Une patrouille militaire a été victime d’une attaque le vendredi dans le nord
du Burkina Faso. Selon le dernier bilan communiqué lundi soir par l’armée
burkinabè, au moins 51 soldats ont perdu la vie.
Cette embuscade dans la région du Sahel frontalière du Mali et du Niger, dont le
bilan provisoire a été annoncé lundi 20 février par l’armée, pourrait s’avérer la
plus meurtrière jamais commise contre les forces de sécurité depuis celle de
novembre 2021 à Inata (nord) : 57 gendarmes avaient alors été tués après avoir
vainement lancé des appels à l’aide.
Lundi soir, ce sont 43 nouveaux corps qui ont été retrouvés, établissant le bilan
provisoire à 51 militaires tombés indique l’armée burkinabè dans un
communiqué.
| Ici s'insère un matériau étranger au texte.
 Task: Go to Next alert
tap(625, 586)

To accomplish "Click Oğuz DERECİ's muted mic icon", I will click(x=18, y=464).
Elle avait donné lundi matin un bilan de huit soldats tués.
L’armée affirme que ;les opérations se poursuivent avec une intensification des
actions aériennes qui a permis de neutraliser une centaine de terroristes et de
détruire leurs matériels. Ce chiffre s’ajoute à la soixantaine de terroristes
neutralisés depuis le début de la riposte.